• _RECORDS PROVIDED_

========================

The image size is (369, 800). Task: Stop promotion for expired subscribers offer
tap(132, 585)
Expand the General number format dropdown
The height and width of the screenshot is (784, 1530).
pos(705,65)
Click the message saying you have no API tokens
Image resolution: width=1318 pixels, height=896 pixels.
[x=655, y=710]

========================

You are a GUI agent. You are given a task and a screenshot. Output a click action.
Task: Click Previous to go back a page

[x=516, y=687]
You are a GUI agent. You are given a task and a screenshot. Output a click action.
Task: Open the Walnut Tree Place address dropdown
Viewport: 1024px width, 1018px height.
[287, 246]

========================

• _WHAT YOU SHOULD DO_
Taking the lines above, repeat exactly those from the line that contains "The image size" through the line that contains "Click the message", and both of those lines as well. Include nothing else.

• _RESULT BELOW_
The image size is (369, 800). Task: Stop promotion for expired subscribers offer
tap(132, 585)
Expand the General number format dropdown
The height and width of the screenshot is (784, 1530).
pos(705,65)
Click the message saying you have no API tokens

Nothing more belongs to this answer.